━━━ 原文抜粋
2022年版の中小企業白書によれば、中小企業で働く人の数は民営事業所の従業者総数の68.8%(1次産業を除く、16年)を占める。

21年度の財務省・法人企業統計調査から企業規模別に従業員に支払っている人件費を計算すると、給与・賞与の額は資本金1億円未満の企業の合計(82.5兆円)が全体の52.6%と半分を超える。

1億円以上10億円未満の企業の合計(30.6兆円)も19.5%。

賃金総額のなかで中小企業が払っている割合は大きい。

 

①円安が経営圧迫

規模の大きな企業では年功制の見直しが進むのに伴い、中高年社員を中心に賃金が減額になるケースが少なくない。

これに対し中小企業は人手不足を背景に、賃金の抑制が大企業ほどではない。

その様子は厚生労働省の賃金構造基本統計調査から見て取れる。

男性従業員について残業代などを除いた所定内給与(月額)を01年、11年、21年と追ってみた。
━━━━━━
課題内容
賃金についての原文抜粋の「規模の大きな企業では年功制の」から「11年、21年と追ってみた。」までを、両端の語句も含めて書き出す。その際、「人手不足」を「労働力不足」に置き換えて更新すること。
━━━ 保存データ
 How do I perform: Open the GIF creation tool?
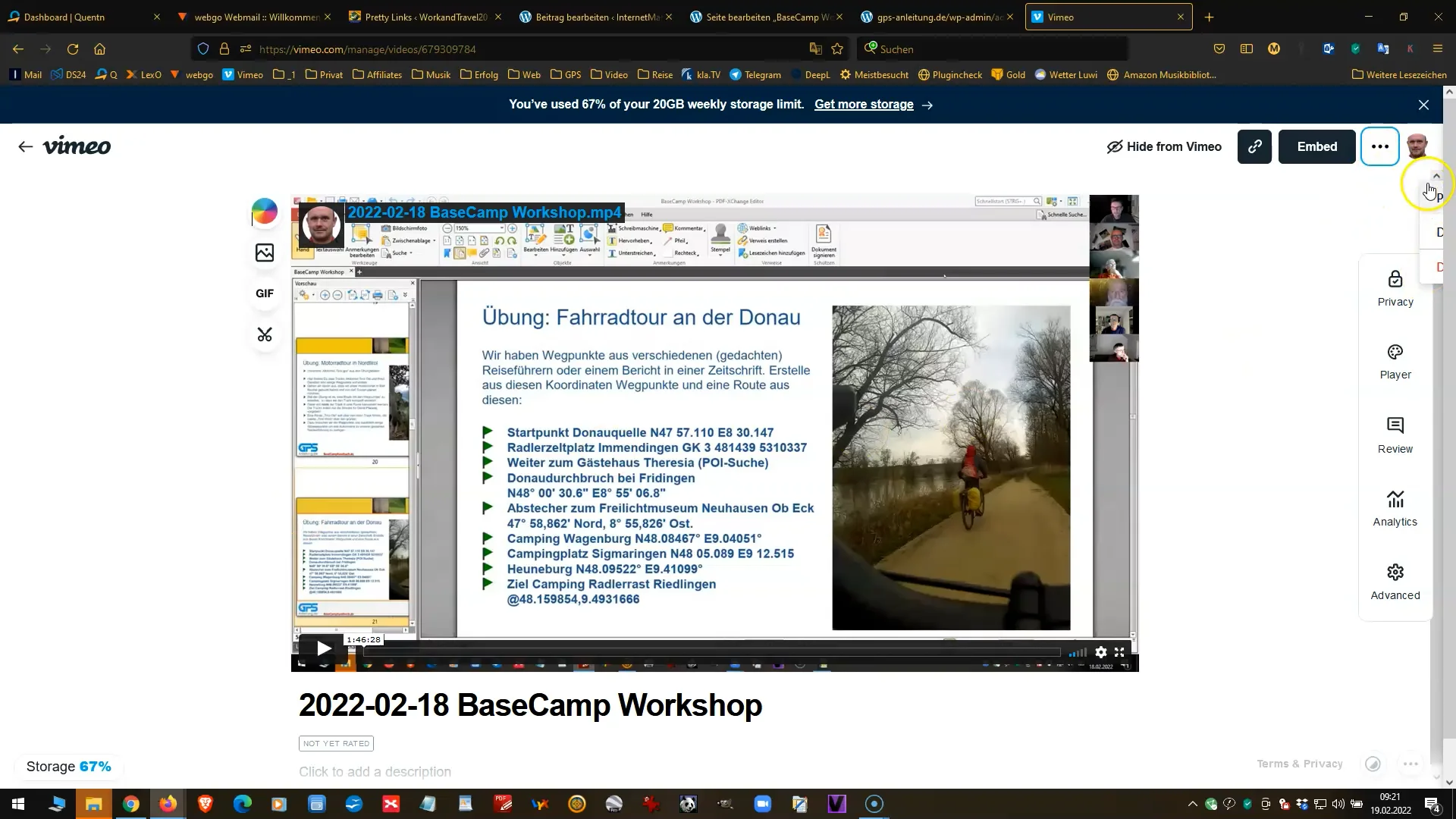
━━━━━━
正解
規模の大きな企業では年功制の見直しが進むのに伴い、中高年社員を中心に賃金が減額になるケースが少なくない。

これに対し中小企業は労働力不足を背景に、賃金の抑制が大企業ほどではない。

その様子は厚生労働省の賃金構造基本統計調査から見て取れる。

男性従業員について残業代などを除いた所定内給与(月額)を01年、11年、21年と追ってみた。